Of course, like with most parenting goals, this is more easily said than done. I would be lying if I said I didn't occasionally and loudly say "because I said so" after the umpteenth question on a particular subject. I grew up in an authoritarian household and there were some things we simply were not allowed to question, period. I don't want that for my kids, but it's very hard to get out of that mind set. It's not that I don't want my children to be respectful, because I do, but I don't want them to respect authority that is not derived through reason and fairness.

Dale McGowan's book Raising Freethinkers has been a valuable resource in my parenting quest. I love this passage in Chapter One:

I want the idea that questions can be feared because of the answers they might produce to baffle my kids. I want them to find hilariously silly the idea that certain lines of thought cannot even be pursued, lest they be caught. That requires a certain amount of parental self-discipline. It requires the ability, for example, to not paint the far wall with soup when the 5-year-old asks if monkeys have vaginas, or why black people have big lips, or who will put her blankie on her grave when she dies- all three of which have come up at our dinner table. It requires a firm conviction that there is no rock that can't be upended if you think there might be something under it. And of course, there always, always might.

It's not difficult to encourage a ravenous curiosity in young children, the questions come so naturally to them! But do they outgrow it, or do we as parents and our society stifle it?
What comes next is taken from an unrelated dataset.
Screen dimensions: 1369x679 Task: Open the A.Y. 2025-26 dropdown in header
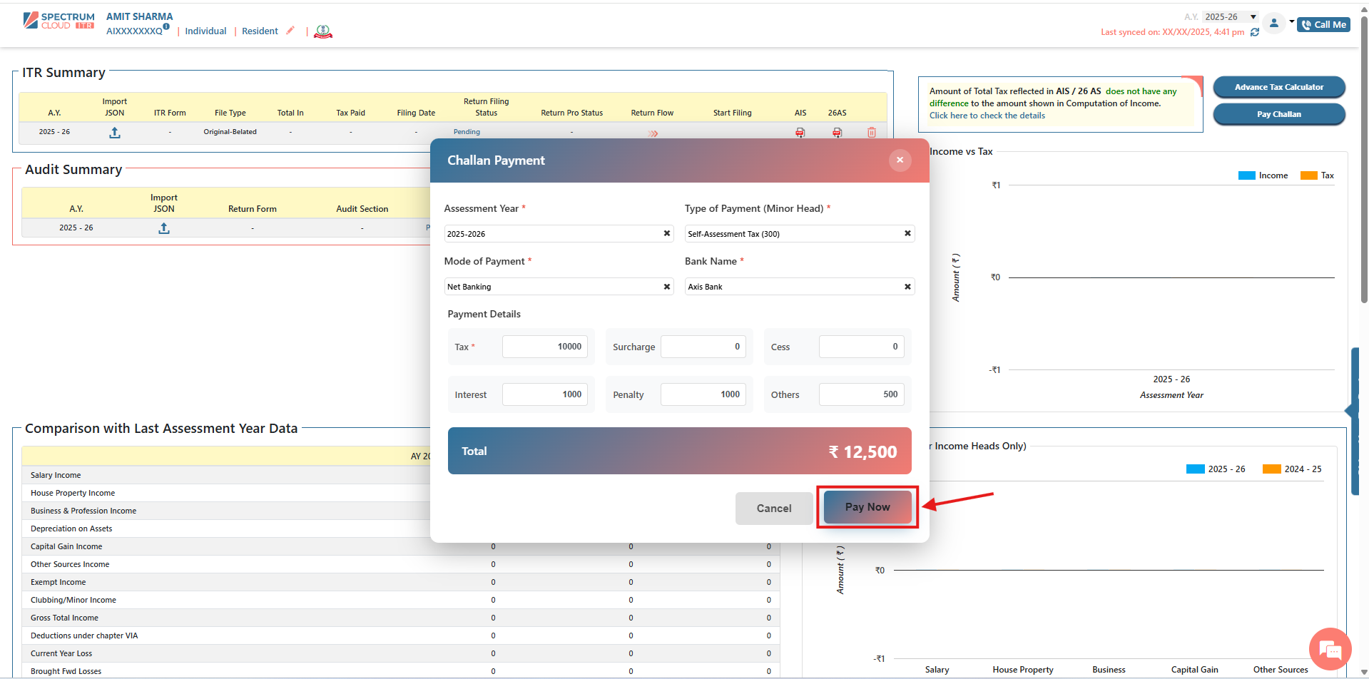pos(1231,17)
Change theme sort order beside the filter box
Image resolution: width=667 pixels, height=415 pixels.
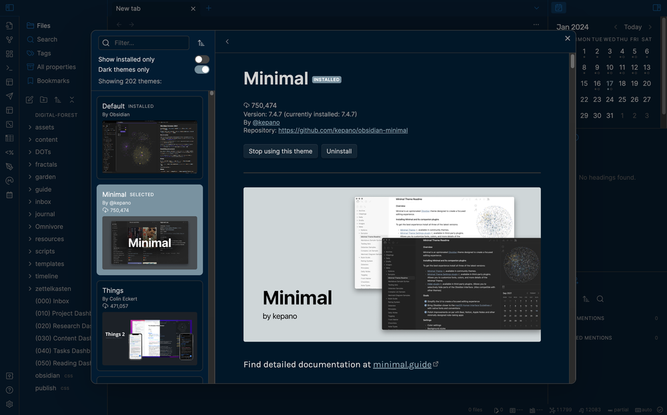201,43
What made it suddenly "uncool" to enjoy reading when Bonnie was in third grade at the local public school, or to know the answers when the teacher asked the class a question? (Insert plug for homeschooling here.)

To go back to the concept of respect, I try to teach our kids to differentiate between respect for individuals (highly valued) and respect for ideas (totally subjective.) Even though there were some things exempt from this scrutiny in my house growing up, my mom did have the general idea with the rule that we were not allowed to call each other stupid, but we could call some actions and ideas stupid. I carry that rule on with my kids, though I prefer they use adjectives other than stupid (because it's a stupid word.)

We've adopted the following general family rules, framed on our wall and borrowed from McGowan's book. They were open to discussion before ratification and may change through the years as our family grows and changes.



So, where does religion fit into raising freethinking children? My kids are learning about religion in a world context. Our homeschool is secular, but we might just spend more time talking about religion than other homeschooling families, because I don't believe you can adequately teach history or current events without religious education. My hope is that Bonnie is learning to respect everyone's rights to choose his or her own religious beliefs, but I certainly wouldn't expect her to respect religion itself, unless she came to that conclusion through her own critical thinking processes. I would no sooner tell Bonnie what to believe than I would tell her how to feel. As a freethinking parent, my job is to teach my children how to think and not what to think, and I take my job very seriously!